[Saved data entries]
--- --- ---
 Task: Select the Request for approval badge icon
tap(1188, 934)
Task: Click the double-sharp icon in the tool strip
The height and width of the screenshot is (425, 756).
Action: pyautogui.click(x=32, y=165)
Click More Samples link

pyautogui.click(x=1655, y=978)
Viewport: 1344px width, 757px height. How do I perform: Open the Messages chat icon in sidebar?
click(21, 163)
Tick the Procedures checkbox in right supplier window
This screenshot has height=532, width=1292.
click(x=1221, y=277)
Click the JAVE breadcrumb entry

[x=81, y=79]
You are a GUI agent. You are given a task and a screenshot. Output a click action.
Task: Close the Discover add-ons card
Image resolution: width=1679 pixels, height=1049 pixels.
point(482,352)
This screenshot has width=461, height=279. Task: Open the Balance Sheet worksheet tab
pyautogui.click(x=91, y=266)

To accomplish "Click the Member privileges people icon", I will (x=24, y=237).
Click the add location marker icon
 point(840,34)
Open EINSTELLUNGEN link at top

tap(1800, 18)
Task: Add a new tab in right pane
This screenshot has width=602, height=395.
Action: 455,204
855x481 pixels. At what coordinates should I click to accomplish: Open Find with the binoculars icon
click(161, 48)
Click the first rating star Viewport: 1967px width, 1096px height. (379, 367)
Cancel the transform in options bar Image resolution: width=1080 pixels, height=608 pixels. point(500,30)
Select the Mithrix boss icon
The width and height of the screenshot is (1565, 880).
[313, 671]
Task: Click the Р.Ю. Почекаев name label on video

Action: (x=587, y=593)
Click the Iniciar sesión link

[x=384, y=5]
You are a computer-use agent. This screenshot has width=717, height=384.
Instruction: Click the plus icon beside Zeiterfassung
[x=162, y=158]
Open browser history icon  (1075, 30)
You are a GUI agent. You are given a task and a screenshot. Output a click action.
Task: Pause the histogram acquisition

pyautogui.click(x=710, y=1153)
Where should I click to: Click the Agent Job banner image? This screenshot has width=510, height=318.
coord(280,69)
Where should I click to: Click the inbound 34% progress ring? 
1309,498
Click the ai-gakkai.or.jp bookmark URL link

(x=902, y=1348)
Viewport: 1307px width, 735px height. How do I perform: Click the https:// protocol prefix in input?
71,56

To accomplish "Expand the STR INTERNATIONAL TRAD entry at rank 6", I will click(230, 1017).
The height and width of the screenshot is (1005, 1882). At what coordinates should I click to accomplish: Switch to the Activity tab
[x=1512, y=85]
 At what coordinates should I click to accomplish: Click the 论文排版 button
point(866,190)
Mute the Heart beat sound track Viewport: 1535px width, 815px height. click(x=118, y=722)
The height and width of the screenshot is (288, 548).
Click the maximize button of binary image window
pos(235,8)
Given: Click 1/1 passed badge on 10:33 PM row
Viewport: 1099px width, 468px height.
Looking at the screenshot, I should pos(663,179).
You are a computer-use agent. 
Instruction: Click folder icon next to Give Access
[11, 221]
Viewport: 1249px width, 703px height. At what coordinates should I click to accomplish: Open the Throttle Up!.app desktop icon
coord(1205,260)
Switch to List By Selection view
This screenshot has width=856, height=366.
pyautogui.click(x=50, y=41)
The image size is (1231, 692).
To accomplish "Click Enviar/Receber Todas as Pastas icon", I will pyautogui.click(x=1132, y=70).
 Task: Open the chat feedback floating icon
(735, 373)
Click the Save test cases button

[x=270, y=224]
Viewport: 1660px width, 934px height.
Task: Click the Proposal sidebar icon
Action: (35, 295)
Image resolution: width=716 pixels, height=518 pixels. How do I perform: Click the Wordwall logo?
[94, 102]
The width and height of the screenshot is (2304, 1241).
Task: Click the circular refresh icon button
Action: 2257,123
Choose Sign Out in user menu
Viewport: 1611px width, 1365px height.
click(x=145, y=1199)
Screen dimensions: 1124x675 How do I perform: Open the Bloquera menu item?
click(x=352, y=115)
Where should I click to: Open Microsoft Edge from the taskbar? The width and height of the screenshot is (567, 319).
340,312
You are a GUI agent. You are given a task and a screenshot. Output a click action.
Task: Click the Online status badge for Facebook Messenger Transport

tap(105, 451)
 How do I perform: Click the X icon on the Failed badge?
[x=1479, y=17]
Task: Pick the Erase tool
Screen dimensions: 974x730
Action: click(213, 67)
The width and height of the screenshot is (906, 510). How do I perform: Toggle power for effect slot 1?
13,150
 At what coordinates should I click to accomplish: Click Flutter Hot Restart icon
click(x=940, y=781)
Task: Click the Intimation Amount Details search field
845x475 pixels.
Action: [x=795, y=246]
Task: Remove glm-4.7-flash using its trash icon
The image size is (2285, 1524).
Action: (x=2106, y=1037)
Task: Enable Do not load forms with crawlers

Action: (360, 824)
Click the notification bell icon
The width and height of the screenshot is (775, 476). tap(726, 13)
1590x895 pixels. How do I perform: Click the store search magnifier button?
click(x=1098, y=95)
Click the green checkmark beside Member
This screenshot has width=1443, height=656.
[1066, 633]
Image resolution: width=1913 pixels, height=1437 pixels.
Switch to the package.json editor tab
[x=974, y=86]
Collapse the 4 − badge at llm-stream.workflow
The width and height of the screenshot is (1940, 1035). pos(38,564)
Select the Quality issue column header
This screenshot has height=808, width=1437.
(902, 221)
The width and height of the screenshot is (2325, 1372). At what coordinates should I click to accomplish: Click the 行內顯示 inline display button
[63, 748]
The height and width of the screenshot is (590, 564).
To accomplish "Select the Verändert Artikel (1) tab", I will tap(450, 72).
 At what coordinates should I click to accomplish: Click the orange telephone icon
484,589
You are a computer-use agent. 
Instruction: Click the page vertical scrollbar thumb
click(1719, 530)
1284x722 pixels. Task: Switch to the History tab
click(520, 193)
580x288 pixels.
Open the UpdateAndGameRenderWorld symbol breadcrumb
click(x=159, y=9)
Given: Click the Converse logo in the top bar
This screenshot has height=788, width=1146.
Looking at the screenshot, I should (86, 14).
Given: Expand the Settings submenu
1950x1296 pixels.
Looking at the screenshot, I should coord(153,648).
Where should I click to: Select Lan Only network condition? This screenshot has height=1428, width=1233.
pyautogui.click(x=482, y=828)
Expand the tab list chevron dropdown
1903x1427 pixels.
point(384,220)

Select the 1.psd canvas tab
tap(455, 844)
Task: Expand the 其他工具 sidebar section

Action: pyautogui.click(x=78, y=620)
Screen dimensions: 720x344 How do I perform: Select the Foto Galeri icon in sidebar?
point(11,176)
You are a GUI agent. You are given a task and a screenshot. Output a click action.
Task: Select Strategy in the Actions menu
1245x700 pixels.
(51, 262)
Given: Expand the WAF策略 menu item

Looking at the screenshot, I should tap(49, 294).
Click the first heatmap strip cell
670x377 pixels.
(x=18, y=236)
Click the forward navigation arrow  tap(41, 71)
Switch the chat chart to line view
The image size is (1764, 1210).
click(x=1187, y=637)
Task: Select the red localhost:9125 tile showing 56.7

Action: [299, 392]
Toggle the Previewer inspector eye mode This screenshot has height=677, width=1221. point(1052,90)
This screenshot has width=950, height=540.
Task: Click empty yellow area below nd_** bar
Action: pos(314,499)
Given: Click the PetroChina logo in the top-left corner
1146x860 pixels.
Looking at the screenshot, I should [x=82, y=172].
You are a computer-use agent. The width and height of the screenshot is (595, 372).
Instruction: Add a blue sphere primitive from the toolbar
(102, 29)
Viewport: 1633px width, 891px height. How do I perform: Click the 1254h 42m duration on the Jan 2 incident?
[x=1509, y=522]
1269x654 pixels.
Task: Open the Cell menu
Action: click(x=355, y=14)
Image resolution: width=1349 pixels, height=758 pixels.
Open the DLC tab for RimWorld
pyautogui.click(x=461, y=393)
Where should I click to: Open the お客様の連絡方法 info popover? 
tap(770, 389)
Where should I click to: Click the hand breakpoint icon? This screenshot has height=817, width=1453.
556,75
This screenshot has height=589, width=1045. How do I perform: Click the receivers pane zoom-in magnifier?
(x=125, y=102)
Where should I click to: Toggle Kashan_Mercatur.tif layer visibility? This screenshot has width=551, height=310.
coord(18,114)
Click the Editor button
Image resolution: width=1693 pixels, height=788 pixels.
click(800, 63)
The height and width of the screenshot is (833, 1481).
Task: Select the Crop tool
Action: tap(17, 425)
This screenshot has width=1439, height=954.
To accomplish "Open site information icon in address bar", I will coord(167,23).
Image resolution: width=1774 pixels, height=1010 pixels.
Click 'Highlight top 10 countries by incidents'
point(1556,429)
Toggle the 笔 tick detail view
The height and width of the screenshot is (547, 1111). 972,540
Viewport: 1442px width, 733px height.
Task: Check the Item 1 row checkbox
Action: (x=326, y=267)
--- --- ---
Using the entries above, give back exactly the line containing "Viewport: 1099px width, 468px height.", the line containing "The image size is (1231, 692).", and every line between them, and nothing else.

■ Task response:
Viewport: 1099px width, 468px height.
Looking at the screenshot, I should pos(663,179).
You are a computer-use agent. 
Instruction: Click folder icon next to Give Access
[11, 221]
Viewport: 1249px width, 703px height. At what coordinates should I click to accomplish: Open the Throttle Up!.app desktop icon
coord(1205,260)
Switch to List By Selection view
This screenshot has width=856, height=366.
pyautogui.click(x=50, y=41)
The image size is (1231, 692).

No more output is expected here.